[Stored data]
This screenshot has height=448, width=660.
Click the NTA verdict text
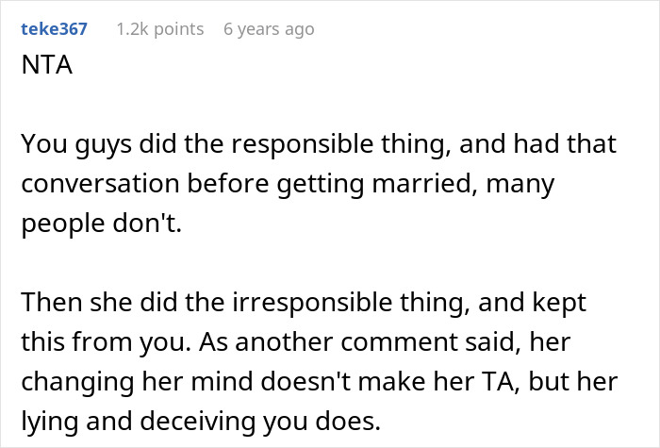coord(47,65)
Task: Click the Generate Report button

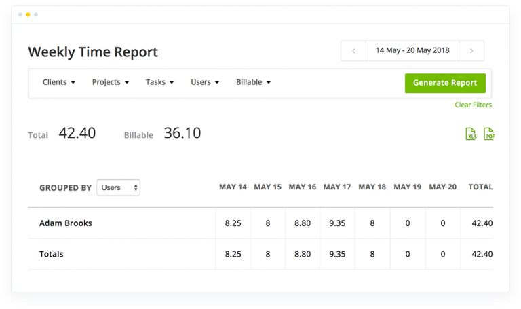Action: click(x=445, y=83)
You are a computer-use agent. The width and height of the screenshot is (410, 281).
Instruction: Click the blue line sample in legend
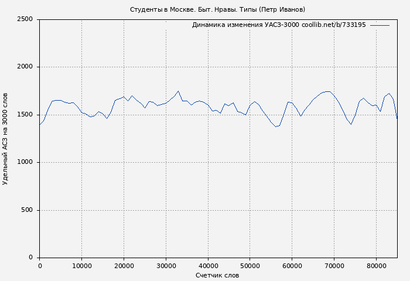(380, 25)
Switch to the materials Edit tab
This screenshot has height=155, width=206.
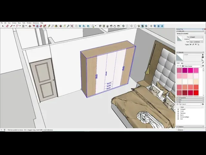click(x=182, y=63)
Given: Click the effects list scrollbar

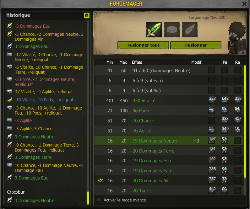Looking at the screenshot, I should point(245,122).

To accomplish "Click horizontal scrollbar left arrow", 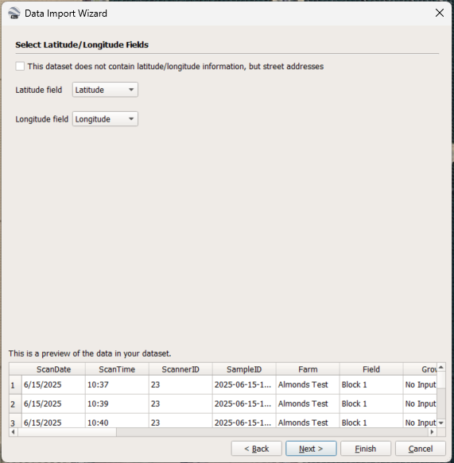I will point(14,432).
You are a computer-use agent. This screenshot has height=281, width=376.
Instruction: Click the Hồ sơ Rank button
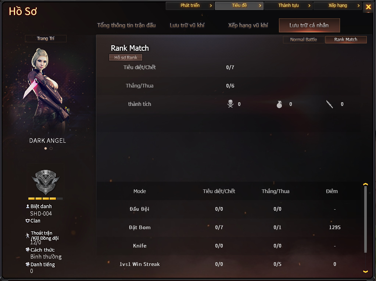[126, 57]
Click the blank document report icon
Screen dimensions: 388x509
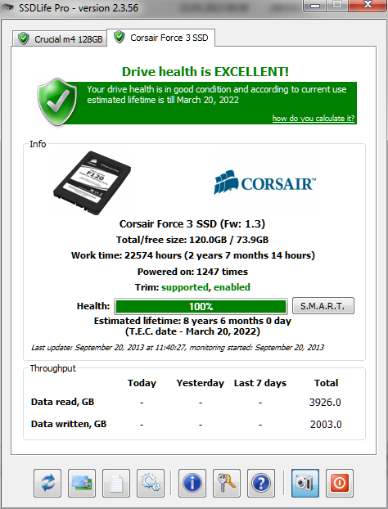coord(116,483)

__EXERCISE INSTRUCTIONS__. Copy from the entries only those lines that hold the word "computer".

__SOLUTION TO THIS TASK__.
You are a computer-use agent. The width and height of the screenshot is (410, 281).
You are a computer-use agent. This screenshot has height=281, width=376.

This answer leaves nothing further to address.